A Great New Discovery!

I learned something new yesterday! I already knew that often in the 1920 & 1930 censuses, if you were lucky, the census taker scrawled the name of the street he was working on next to the families who lived there. If they lived in a city or town, and if the census taker remembered that he was supposed to do that.

I was looking at the 1930 census for my mother's hometown of Marysville, Kansas, for someone whose great-grandmother lived there at that time. When I had found the great-grandmother, I scrolled on down the census to the bottom of the page, and there was my mother's oldest sister, her husband, and their infant daughter--my cousin Laura Lee! I mentioned it to the lady for whom I was doing the lookup, and she thought maybe my family had known hers. My mother and all of her siblings have been gone for quite a while now, and I doubt Laura Lee would remember much about living in Marysville since they came to Oregon somewhere before 1936 when the rest of the family migrated. The lady asked what street they were on. I enlarged the census as big as I could get it, then tilted sideways to read the street scrawled along the side. Laramie Street! Then I noticed another column of numbers to the right, and next to the ones I was already familiar with that read "Dwelling Number" and "Family Number." It read "House Number if in Cities or Towns" (or something like that). Whoo-Hoo! I had addresses for my family in Marysville! Who knew!

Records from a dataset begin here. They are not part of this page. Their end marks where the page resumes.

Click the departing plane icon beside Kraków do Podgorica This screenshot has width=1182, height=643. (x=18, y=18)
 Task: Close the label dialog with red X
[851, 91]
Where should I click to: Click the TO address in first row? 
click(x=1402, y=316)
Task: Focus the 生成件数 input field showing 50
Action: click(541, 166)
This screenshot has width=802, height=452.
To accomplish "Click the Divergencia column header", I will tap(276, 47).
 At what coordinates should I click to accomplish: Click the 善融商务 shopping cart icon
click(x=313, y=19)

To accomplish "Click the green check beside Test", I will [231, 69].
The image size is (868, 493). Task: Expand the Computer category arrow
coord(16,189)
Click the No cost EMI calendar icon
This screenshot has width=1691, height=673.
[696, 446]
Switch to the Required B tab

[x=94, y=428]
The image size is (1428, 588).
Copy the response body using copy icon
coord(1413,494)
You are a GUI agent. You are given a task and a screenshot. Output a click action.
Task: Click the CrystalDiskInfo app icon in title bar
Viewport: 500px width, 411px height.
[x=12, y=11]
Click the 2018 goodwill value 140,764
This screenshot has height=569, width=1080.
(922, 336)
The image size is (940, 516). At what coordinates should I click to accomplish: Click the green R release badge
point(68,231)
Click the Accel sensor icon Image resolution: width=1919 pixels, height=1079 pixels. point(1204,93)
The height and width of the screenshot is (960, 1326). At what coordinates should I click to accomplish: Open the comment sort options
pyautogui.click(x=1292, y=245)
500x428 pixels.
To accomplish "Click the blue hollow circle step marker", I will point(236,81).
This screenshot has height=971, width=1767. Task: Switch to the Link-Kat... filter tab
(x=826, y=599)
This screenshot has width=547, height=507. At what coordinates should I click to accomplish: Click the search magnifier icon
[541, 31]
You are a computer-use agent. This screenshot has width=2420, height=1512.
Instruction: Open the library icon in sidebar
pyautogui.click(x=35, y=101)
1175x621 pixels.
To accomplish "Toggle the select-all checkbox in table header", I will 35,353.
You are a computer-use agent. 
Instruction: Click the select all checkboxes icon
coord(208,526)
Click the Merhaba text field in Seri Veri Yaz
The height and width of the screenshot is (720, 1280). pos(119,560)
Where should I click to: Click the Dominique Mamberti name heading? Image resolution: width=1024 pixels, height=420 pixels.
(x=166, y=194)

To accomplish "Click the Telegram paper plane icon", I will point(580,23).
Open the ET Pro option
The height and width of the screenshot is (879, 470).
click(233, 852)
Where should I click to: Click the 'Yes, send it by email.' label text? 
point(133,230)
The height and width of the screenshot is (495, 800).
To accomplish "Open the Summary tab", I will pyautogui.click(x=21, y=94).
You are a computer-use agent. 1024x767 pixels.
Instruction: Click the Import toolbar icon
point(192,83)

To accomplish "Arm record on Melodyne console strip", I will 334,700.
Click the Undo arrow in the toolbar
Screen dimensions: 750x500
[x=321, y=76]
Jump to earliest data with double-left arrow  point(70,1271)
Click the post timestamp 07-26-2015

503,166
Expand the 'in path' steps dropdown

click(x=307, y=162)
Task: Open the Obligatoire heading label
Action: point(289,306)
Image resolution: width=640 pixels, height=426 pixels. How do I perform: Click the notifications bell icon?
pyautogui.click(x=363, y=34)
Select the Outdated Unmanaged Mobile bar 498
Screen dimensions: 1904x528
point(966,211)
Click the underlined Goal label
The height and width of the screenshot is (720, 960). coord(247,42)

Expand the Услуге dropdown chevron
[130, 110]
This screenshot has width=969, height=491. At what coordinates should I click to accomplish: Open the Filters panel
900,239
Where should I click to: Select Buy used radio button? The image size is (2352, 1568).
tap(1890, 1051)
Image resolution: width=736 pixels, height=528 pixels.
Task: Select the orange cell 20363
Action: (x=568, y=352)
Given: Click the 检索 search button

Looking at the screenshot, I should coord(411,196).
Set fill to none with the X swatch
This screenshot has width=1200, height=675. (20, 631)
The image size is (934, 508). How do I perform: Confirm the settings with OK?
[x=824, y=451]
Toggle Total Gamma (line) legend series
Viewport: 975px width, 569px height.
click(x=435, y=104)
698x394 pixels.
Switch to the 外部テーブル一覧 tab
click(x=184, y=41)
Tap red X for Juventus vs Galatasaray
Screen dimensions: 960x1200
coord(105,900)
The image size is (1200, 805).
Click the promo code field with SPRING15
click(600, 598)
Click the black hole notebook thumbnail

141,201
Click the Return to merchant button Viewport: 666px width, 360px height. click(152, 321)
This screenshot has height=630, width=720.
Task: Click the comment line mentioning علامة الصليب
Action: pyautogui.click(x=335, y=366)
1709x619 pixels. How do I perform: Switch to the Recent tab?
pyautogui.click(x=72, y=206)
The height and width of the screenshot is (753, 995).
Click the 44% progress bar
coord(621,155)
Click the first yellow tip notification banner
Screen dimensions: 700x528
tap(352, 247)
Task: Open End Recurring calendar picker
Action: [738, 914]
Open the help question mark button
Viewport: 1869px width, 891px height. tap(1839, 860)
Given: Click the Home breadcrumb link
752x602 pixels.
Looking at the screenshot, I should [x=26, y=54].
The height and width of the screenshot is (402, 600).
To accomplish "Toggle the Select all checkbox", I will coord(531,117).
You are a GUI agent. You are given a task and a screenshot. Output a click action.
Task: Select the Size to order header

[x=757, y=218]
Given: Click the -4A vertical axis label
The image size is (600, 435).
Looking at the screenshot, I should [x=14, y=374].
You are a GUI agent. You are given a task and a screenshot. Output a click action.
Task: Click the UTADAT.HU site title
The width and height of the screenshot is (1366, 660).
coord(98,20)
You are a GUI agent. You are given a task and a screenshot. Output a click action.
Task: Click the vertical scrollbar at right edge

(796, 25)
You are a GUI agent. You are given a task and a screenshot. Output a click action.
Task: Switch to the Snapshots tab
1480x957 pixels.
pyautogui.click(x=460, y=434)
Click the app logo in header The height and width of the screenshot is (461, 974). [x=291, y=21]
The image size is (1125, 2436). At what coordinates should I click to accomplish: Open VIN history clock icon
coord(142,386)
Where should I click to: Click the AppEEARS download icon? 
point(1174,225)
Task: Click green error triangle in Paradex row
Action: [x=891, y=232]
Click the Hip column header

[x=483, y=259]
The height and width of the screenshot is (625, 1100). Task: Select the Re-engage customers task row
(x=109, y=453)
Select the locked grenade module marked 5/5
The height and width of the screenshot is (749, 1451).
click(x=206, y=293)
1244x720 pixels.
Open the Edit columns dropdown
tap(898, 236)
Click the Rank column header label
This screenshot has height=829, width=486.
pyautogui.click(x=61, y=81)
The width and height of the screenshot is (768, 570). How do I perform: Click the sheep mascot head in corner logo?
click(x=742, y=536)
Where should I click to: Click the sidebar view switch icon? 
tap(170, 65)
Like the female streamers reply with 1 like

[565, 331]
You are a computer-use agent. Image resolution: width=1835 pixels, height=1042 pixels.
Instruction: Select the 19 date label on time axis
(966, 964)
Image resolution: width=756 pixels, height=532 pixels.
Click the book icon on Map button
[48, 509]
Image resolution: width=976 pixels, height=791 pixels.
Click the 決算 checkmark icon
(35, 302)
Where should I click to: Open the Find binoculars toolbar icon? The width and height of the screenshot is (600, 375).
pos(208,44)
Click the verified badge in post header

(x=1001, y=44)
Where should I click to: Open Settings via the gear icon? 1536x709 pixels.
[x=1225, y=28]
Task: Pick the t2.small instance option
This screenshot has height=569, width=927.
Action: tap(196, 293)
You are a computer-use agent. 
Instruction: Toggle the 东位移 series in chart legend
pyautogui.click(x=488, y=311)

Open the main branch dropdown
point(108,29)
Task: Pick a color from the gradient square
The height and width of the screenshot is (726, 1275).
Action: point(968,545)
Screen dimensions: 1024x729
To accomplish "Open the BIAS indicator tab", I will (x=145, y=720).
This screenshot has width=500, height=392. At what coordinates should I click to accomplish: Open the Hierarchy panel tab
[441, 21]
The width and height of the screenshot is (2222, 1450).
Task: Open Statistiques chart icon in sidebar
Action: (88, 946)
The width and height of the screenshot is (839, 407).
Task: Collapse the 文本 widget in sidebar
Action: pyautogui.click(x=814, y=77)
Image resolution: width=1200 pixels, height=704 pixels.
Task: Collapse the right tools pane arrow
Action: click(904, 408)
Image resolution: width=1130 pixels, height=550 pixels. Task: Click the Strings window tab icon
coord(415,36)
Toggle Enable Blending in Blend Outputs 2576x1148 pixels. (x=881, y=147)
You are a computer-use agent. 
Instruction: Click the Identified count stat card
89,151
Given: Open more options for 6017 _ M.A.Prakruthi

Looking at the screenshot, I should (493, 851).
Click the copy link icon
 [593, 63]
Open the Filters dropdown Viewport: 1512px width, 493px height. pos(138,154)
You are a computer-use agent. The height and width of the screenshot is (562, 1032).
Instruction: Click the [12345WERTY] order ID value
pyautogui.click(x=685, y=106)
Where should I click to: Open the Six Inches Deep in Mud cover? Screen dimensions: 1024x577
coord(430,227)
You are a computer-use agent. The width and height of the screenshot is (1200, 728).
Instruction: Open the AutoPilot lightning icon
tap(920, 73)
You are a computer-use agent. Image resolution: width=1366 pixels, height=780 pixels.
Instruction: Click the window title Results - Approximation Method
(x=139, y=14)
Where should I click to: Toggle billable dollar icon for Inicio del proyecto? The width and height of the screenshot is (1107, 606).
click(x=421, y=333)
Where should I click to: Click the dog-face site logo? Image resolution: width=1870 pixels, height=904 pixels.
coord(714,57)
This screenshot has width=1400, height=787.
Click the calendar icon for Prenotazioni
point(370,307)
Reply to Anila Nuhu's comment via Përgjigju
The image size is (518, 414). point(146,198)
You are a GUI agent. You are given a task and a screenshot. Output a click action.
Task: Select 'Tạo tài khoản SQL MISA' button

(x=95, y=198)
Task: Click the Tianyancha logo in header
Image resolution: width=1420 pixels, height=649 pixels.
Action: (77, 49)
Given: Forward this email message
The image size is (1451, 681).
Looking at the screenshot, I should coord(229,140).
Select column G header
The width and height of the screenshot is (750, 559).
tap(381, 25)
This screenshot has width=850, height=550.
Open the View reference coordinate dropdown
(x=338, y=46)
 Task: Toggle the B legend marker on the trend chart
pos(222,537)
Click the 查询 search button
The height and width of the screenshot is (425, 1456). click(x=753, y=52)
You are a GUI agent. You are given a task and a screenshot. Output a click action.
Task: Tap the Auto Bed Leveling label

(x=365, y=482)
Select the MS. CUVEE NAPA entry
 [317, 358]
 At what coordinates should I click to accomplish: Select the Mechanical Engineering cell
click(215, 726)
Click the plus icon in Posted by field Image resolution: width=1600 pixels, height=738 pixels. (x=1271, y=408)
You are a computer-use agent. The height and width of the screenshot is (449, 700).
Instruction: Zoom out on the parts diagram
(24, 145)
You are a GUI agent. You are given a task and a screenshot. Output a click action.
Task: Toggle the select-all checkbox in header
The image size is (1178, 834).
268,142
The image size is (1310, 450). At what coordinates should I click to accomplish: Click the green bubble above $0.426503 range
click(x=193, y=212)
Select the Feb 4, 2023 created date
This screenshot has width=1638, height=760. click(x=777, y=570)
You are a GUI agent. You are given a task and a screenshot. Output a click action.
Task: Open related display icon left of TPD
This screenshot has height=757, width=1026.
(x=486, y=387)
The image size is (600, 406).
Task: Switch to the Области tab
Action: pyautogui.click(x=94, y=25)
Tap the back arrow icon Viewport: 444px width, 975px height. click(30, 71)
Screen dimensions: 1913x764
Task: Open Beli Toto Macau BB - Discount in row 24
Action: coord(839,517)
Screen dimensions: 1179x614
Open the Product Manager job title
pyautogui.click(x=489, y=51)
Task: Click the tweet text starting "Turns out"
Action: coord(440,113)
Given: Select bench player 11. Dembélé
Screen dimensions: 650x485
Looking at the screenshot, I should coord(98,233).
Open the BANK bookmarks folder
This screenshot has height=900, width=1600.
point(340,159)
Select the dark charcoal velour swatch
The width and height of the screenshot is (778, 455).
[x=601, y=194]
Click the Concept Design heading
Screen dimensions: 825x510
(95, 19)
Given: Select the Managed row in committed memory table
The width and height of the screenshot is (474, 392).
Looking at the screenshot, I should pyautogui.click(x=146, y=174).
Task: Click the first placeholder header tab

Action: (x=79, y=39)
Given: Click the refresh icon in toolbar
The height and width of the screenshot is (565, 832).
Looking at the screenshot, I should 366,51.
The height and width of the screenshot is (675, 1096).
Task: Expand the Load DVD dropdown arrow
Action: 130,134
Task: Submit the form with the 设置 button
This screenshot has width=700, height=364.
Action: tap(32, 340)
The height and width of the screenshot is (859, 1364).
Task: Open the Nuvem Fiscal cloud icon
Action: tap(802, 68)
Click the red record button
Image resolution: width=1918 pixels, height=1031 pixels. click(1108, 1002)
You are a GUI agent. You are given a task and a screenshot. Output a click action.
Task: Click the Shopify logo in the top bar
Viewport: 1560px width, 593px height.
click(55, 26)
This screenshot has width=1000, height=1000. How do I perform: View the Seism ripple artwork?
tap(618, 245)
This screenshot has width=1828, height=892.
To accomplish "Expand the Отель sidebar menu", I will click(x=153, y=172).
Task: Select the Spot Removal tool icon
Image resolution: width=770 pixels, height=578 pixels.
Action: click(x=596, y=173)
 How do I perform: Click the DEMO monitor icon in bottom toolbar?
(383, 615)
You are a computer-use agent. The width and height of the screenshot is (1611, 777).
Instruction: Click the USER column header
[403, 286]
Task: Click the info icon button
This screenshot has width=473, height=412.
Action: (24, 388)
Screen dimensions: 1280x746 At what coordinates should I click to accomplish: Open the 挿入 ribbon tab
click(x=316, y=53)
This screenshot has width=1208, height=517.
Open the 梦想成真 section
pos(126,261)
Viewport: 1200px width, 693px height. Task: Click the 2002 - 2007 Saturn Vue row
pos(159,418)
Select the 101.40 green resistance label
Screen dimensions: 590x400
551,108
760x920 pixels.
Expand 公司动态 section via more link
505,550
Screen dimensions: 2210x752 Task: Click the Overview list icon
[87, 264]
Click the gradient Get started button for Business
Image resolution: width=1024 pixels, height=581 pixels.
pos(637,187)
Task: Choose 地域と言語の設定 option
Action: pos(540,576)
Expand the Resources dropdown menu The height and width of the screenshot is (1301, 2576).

Well, some of you may have already known this, but for me it was a New Discovery!

I opened up my Microsoft Streets program (since Googlemaps was taking its own sweet time loading), located Marysville, and the street this lady's great-grandmother lived on as well as my mother & her parents and remaining siblings. My aunt and family and the great-grandmother lived on Laramie St., while my mother & parents etc., lived one block over on Jenkins St. What fun! Next I'm going to locate the remaining members of my grandparents' family still in Marysville, since this thoughtful census taker followed his instructions to the letter by including house numbers, too! Give it a try! Then if you ever happen to visit the old home town, you'll have a place to go!